I'd buy a low mile used engine, and consider paying the dealer to flash the lastest ECM programming.


----------



## Blasirl (Mar 31, 2015)

I agree with Taxman except I would buy a cheap endoscope and look at the pistons and the bore above the pistons first.



Amazon.com


----------



## gwcrim (Sep 28, 2020)

I just talked with the service dept. They are going to present the situation (bad engine AND TC) with GM and see if they'll help.


----------



## Taxman (Aug 10, 2017)

Blasirl said:


> I agree with Taxman except I would buy a cheap endoscope and look at the pistons and the bore above the pistons first.


Easier said than done.
You can try to s-l-o-w-l-y rotate the camera, and watch the reflection of the piston on the cylinder wall, but it's very hard to get clean video of all 360°. After 26k, my cylinders are like mirrors, no crosshatch visible, so you pretty much watch the video frame by frame and look at the reflection of the piston for imperfections that aren't visible on the piston itself. Here's a best case example I recorded Tuesday. I think my #1 cylinder is good, but can't know for sure without pulling the head off and getting out my inside micrometers.
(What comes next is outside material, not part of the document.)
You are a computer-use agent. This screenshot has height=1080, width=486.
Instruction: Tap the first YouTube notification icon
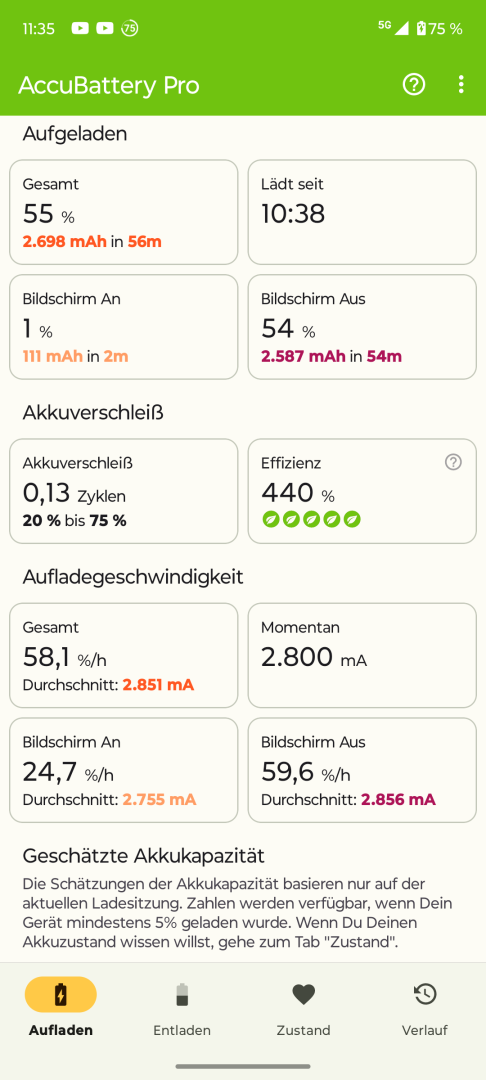(x=80, y=28)
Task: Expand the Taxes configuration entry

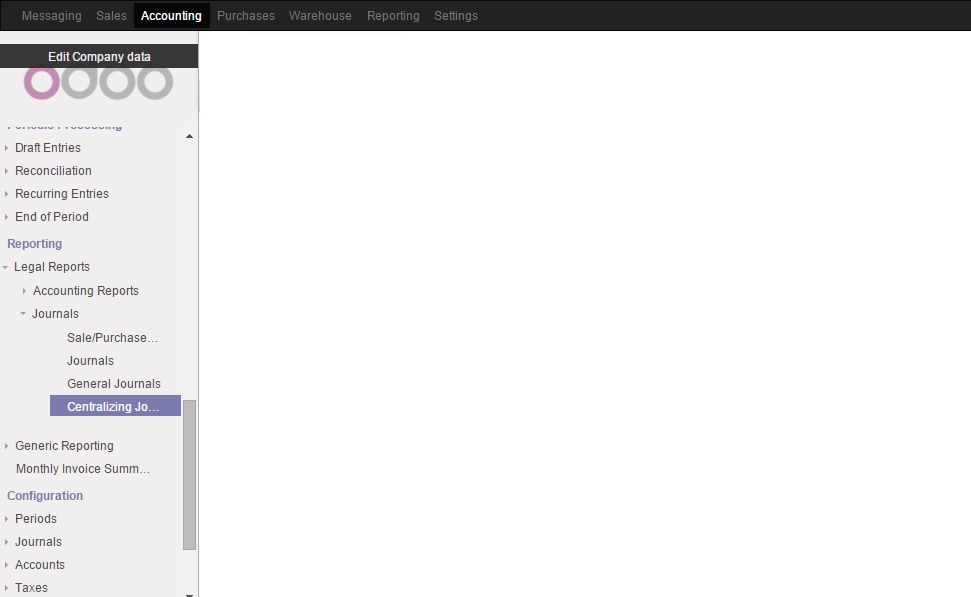Action: click(8, 587)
Meanwhile, I've managed to negotiate $400 for a stripped very low mile engine and $400 for a 12,000 mile engine with turbo and throttle body attached. Since a piston, ring set, and connecting rod are over $100 each, and engine gasket sets aren't free, I'm better off just swapping in an engine with 2018 pistons already in it and less miles than my car had when I bought it. I'll pickle my old engine in oil, and if a 26k engine with 0k pistons is ever worth $1000 (seems like first gen engines go for that now) I'll rebuild and sell it.


----------